— start of Working data —

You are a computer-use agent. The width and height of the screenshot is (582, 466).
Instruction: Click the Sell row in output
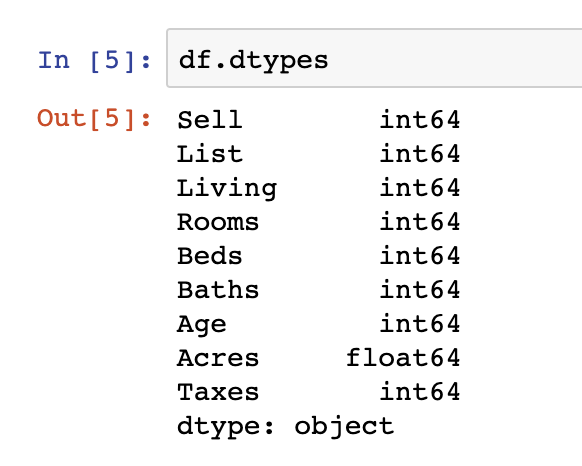click(x=318, y=120)
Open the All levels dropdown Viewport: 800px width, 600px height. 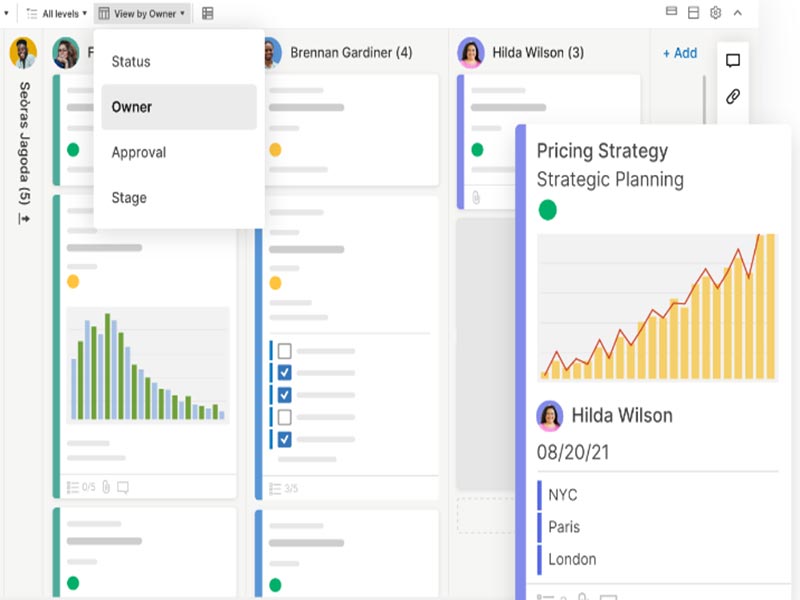coord(60,12)
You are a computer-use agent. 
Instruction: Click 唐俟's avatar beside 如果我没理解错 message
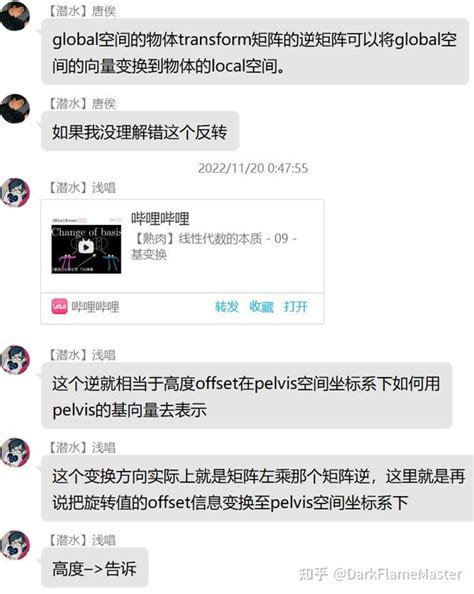pyautogui.click(x=14, y=109)
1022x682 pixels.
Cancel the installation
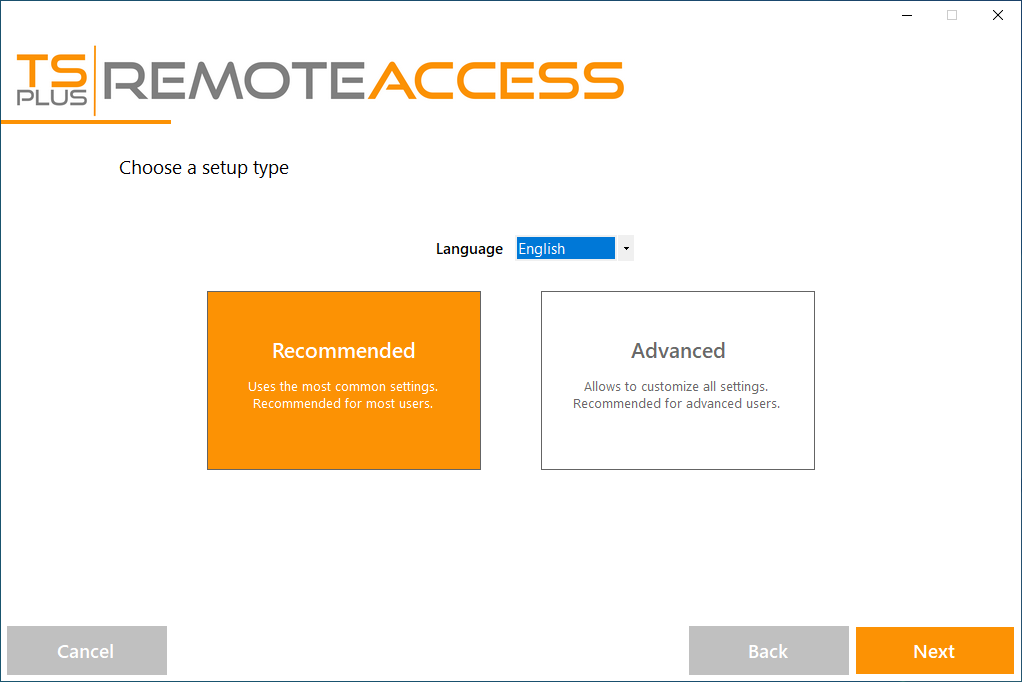click(86, 651)
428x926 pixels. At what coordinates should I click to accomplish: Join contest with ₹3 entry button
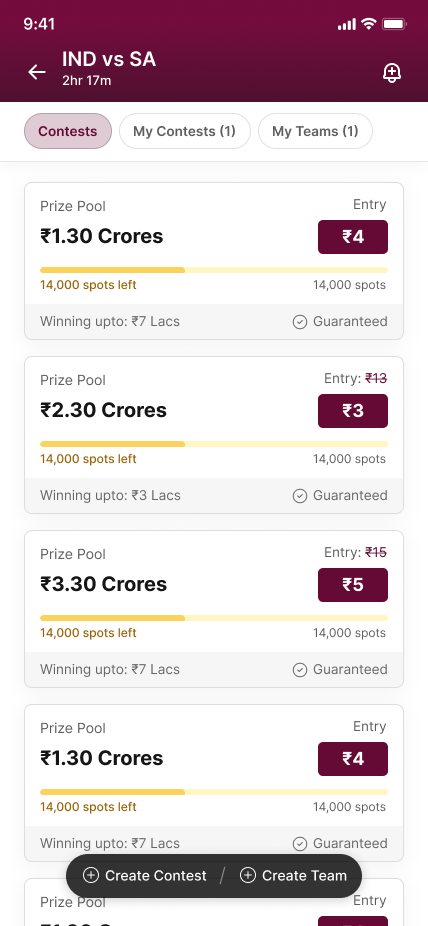pyautogui.click(x=353, y=410)
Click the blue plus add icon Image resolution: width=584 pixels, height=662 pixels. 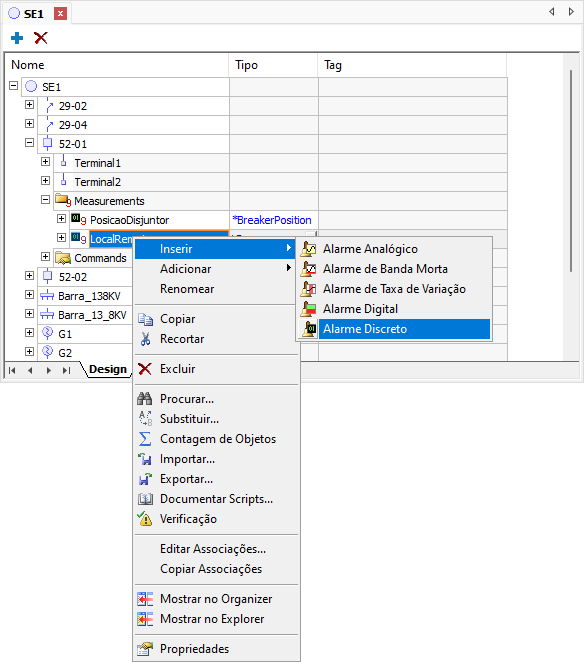pos(17,38)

— end of Working data —

Exercise requirements » How many lines of the records above contain the string "agent", matching case exactly? Reply with the number only.

Exercise response » 2